▸ TO BE DONE
Copy the lines from the one containing "Given: Open Agency" through the end of the records below, unchanged and including both ends.

[Element and text position data]
# # # # # # #
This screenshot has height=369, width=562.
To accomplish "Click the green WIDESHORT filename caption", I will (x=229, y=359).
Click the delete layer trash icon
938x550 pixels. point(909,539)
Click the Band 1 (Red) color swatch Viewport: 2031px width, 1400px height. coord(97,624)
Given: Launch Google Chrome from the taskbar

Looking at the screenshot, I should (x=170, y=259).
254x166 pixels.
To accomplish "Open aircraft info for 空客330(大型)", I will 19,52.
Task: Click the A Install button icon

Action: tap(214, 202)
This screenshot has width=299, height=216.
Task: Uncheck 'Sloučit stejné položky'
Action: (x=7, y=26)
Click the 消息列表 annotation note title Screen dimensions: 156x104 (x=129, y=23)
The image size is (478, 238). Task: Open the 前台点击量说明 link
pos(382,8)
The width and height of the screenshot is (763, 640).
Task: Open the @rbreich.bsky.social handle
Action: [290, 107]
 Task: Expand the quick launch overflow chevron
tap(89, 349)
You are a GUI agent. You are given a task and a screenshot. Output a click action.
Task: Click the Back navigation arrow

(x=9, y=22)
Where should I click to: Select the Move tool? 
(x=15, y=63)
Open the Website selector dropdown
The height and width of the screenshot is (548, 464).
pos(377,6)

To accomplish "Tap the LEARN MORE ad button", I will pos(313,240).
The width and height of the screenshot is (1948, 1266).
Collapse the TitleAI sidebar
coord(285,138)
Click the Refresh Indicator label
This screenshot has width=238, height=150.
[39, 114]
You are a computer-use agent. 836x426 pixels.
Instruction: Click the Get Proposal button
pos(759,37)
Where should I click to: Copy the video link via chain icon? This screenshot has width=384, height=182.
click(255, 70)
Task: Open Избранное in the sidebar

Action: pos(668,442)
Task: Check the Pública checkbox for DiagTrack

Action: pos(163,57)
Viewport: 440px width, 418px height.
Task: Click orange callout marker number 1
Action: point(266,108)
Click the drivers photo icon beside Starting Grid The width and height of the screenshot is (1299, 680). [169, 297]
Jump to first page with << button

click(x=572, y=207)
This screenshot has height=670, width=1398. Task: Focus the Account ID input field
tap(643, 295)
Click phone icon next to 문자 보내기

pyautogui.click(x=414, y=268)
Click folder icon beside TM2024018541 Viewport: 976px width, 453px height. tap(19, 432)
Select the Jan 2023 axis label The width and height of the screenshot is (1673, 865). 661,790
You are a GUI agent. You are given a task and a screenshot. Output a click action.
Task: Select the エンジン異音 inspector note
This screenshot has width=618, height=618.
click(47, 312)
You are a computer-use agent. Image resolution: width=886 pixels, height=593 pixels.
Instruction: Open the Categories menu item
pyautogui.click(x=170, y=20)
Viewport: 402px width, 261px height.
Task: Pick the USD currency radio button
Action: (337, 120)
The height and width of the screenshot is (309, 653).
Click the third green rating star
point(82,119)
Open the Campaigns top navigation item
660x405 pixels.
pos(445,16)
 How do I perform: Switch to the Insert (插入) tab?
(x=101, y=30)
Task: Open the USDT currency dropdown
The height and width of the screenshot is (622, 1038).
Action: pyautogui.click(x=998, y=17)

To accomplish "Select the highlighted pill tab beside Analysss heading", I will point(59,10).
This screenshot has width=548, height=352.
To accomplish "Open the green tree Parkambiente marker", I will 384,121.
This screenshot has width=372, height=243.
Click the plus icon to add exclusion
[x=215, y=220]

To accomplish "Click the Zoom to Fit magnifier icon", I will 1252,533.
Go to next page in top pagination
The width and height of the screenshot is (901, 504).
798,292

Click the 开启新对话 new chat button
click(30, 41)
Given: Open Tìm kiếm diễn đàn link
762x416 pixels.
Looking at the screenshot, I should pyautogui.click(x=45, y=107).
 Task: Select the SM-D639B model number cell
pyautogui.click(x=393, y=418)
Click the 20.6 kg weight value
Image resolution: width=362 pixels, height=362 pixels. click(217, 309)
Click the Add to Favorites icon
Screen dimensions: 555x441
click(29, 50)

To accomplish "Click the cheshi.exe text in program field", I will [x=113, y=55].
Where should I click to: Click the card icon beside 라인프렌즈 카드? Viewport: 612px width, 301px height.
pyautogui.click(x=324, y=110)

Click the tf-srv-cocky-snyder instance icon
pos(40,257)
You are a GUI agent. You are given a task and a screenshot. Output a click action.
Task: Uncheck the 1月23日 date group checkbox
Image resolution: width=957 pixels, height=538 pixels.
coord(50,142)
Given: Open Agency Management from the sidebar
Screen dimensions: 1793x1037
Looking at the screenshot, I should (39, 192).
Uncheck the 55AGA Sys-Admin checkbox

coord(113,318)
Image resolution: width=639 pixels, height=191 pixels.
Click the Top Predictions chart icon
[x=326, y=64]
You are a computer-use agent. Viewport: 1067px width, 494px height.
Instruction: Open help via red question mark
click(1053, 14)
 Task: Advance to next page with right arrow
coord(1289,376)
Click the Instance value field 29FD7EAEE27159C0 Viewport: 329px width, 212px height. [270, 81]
# # # # # # #
▸ WRITTEN RESPONSE
Given: Open Agency Management from the sidebar
Screen dimensions: 1793x1037
Looking at the screenshot, I should (39, 192).
Uncheck the 55AGA Sys-Admin checkbox

coord(113,318)
Image resolution: width=639 pixels, height=191 pixels.
Click the Top Predictions chart icon
[x=326, y=64]
You are a computer-use agent. Viewport: 1067px width, 494px height.
Instruction: Open help via red question mark
click(1053, 14)
 Task: Advance to next page with right arrow
coord(1289,376)
Click the Instance value field 29FD7EAEE27159C0 Viewport: 329px width, 212px height. [270, 81]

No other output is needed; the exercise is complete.